Two public interest groups and the Teamsters Union have filed suit against the Department of Transportation, claiming it has dragged its feet in creating entry-level driver training requirements for commercial motor vehicle operators.

The lawsuit, filed by the Advocates for Highway and Auto Safety, Teamsters Union and Citizens for Reliable and Safe Highways, asks the U.S. Court of Appeals for the District of Columbia Circuit to order DOT to publish proposed regulations establishing minimum entry-level training requirements within 60 days of a court order and issue a final rule 120 days later.

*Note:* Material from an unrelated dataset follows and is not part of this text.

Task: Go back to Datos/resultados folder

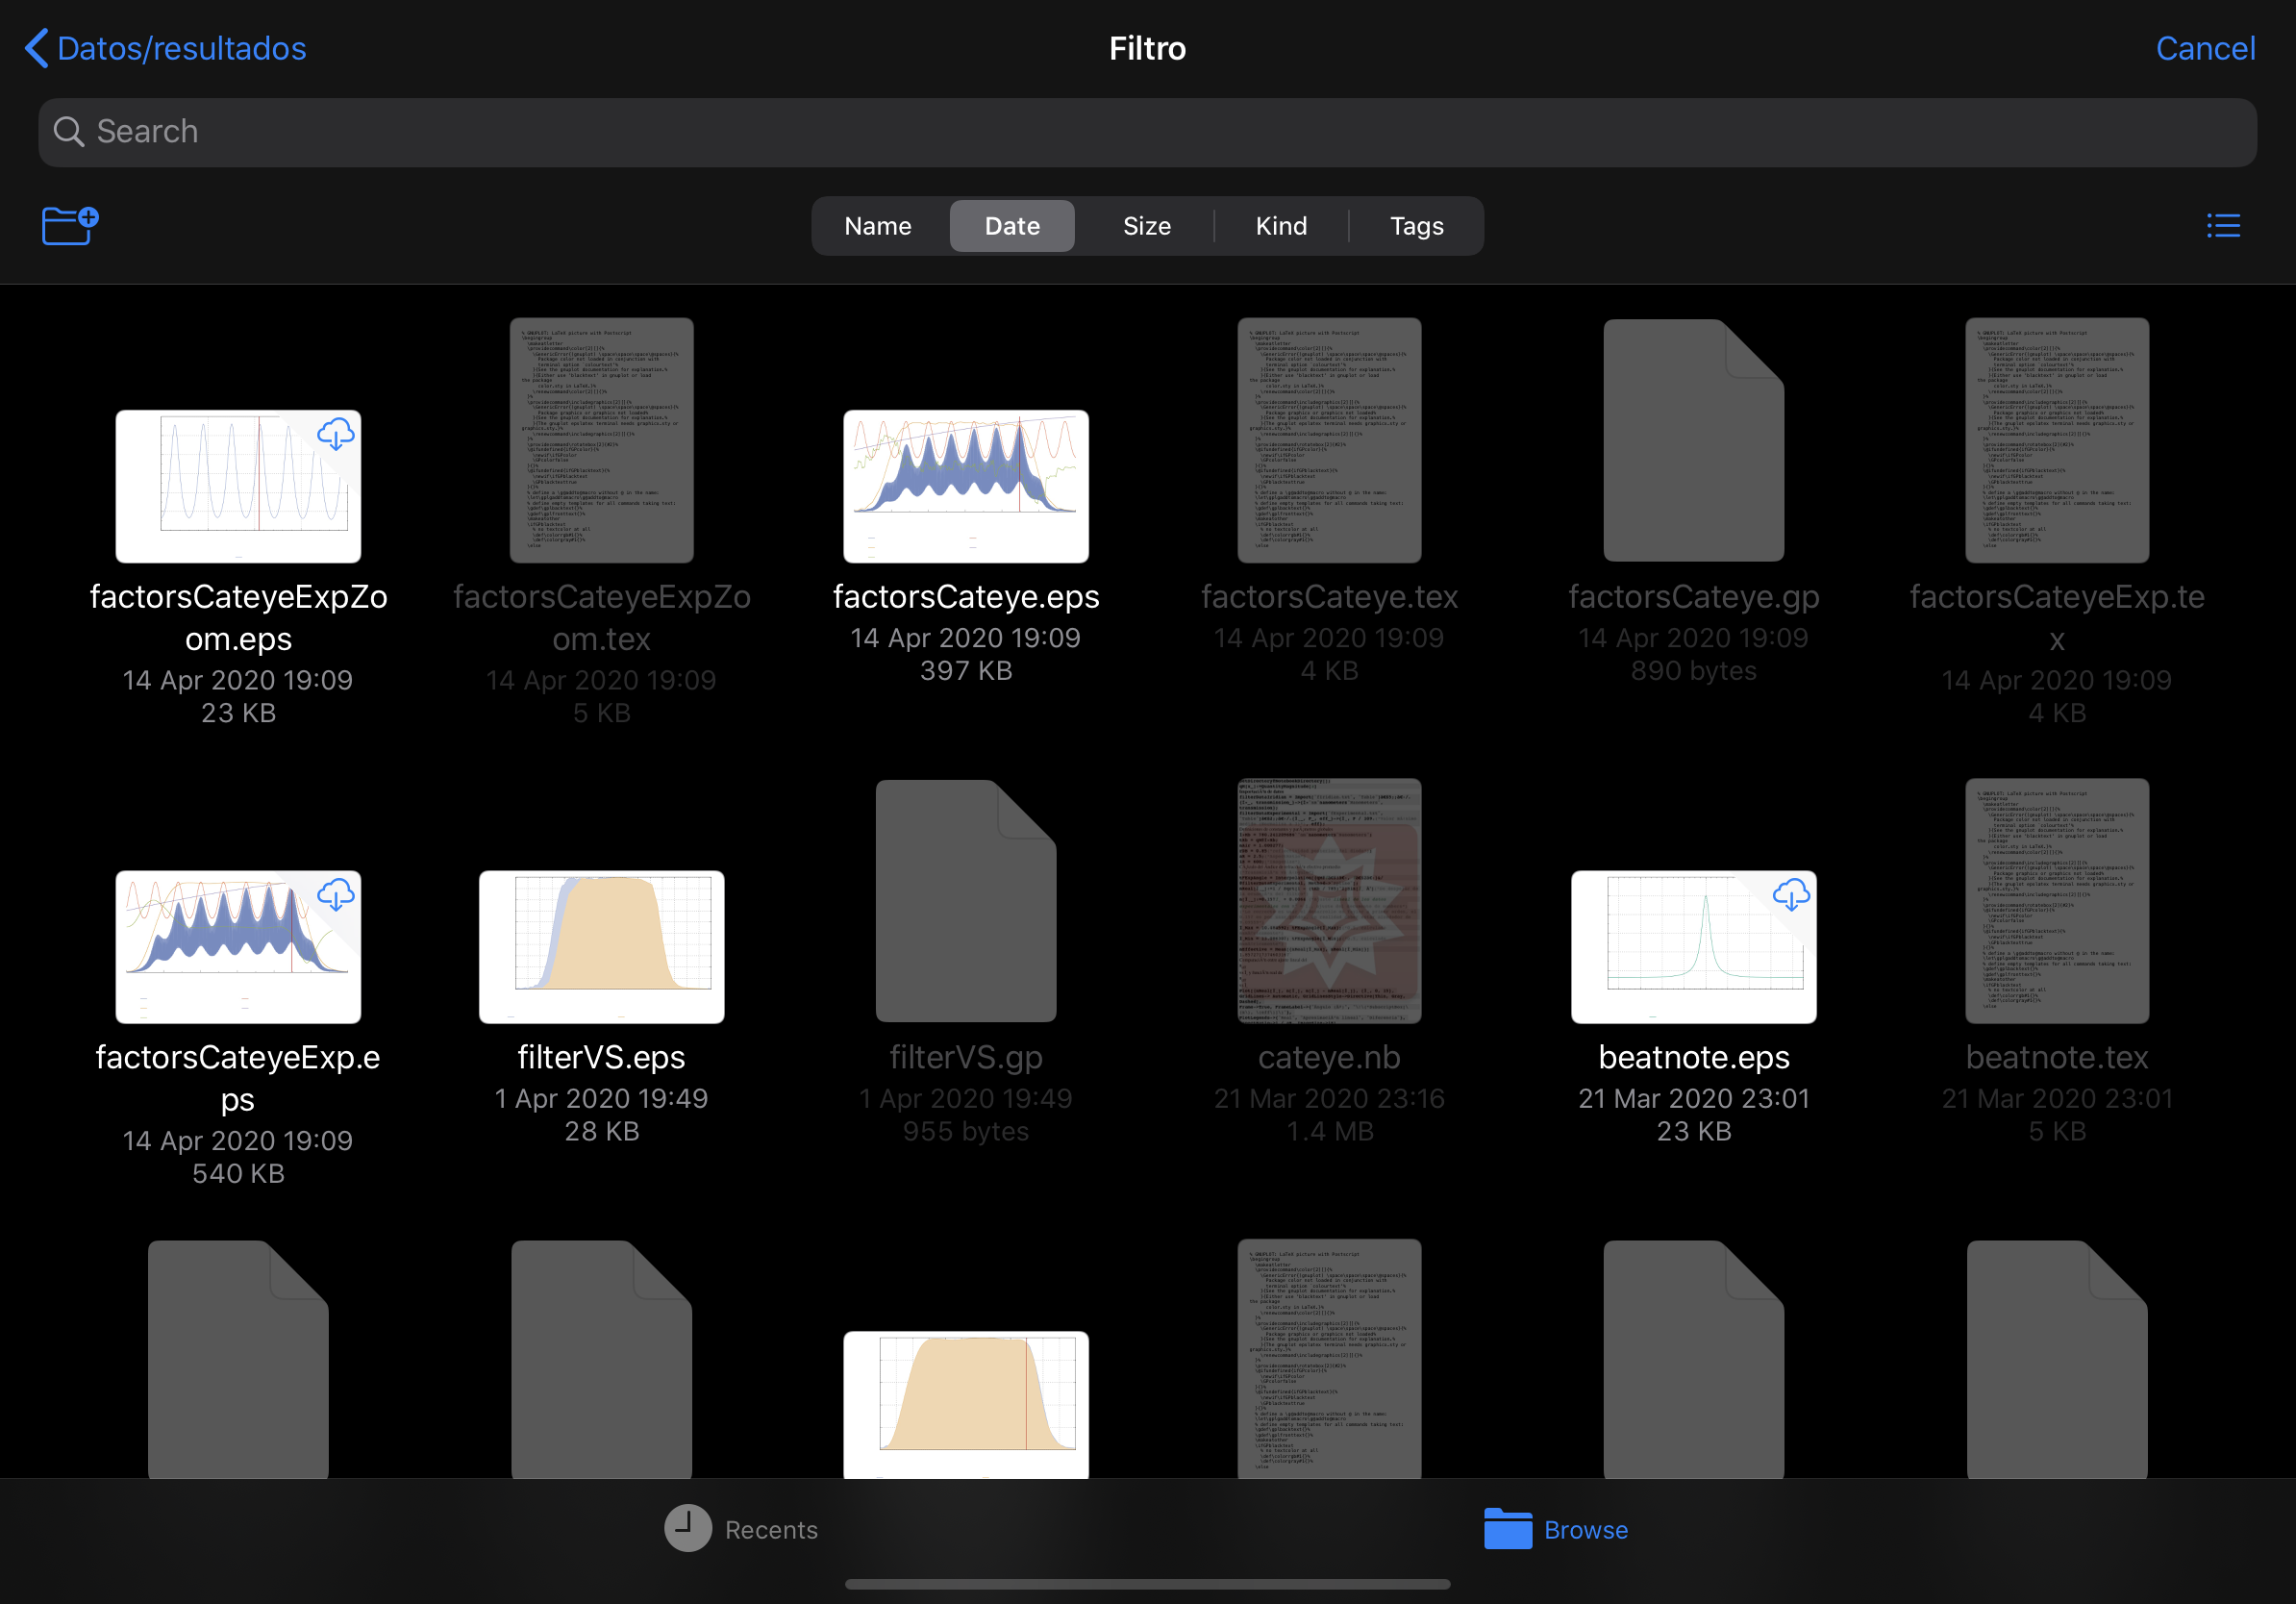Action: (x=165, y=48)
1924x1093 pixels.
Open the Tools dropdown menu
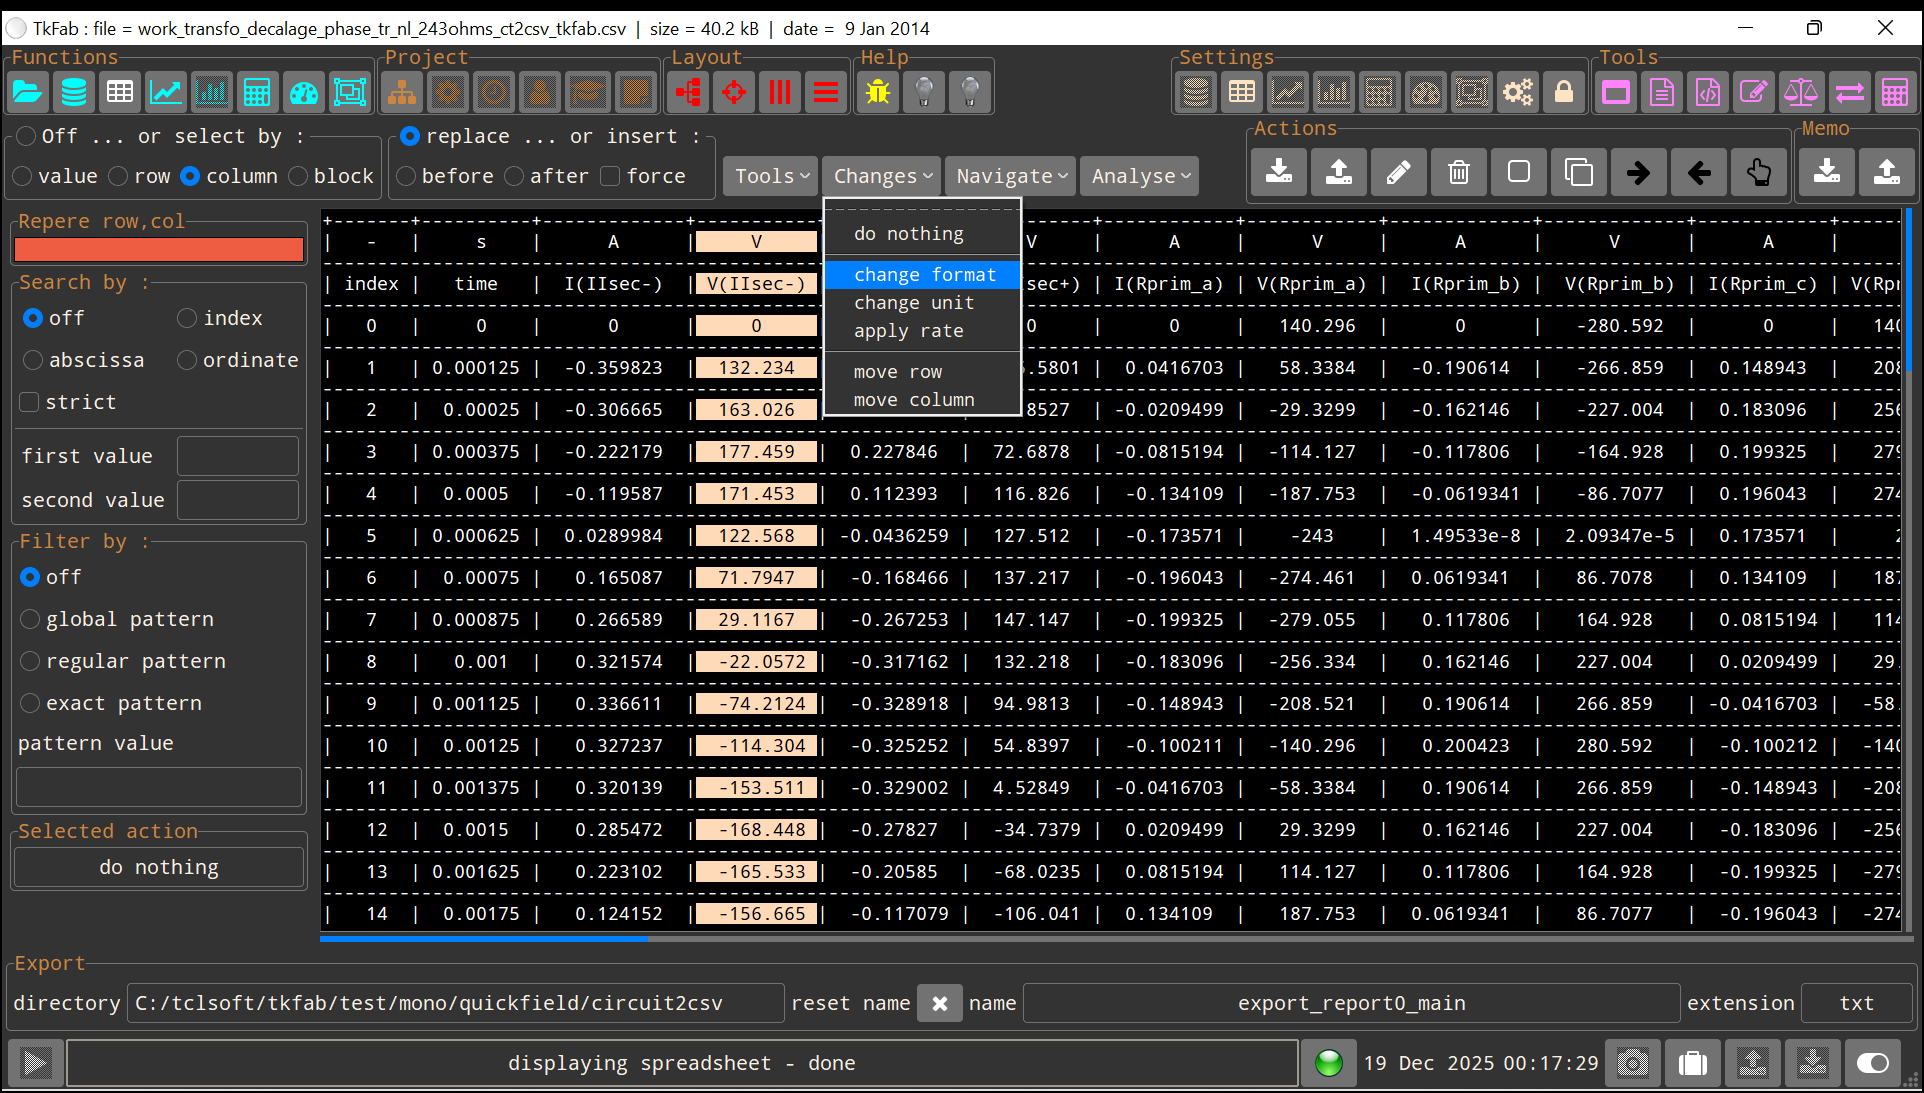click(770, 176)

The lawsuit said that in 1991, Congress ordered DOT to implement the training requirements by 1993. “More than 20 years, two lawsuits, and another statutory mandate, DOT still has not enacted regulations requiring entry-level drivers to receive training in how to drive a commercial motor vehicle,” the suit said.

The lawsuit added, “At some point, the court must lean forward from the bench to let an agency know, in no uncertain terms, that enough is enough.”



“Tougher entry level driver training standards are needed. [American Trucking Associations], truck driver groups, training organizations, and FMCSA all agree on this point. FMCSA is now evaluating a different process to develop a rule that has real safety benefits commensurate with costs likely to be imposed. ATA looks forward to working with affected stakeholders on a meaningful, cost-beneficial rule,” said David Osiecki, ATA’s chief of national advocacy.

Last September, the Federal Motor Carrier Safety Administration announced that after decades of government work on training standards, it was withdrawing its 2007 proposed rule. That was because the more than 700 comments received “raised substantive issues which have led the agency to conclude that it would be inappropriate to move forward with a final rule.”

FMCSA said most of the comments expressed support for the concept of a training rule but contained “divergent views on several of the proposed rule’s key provisions.”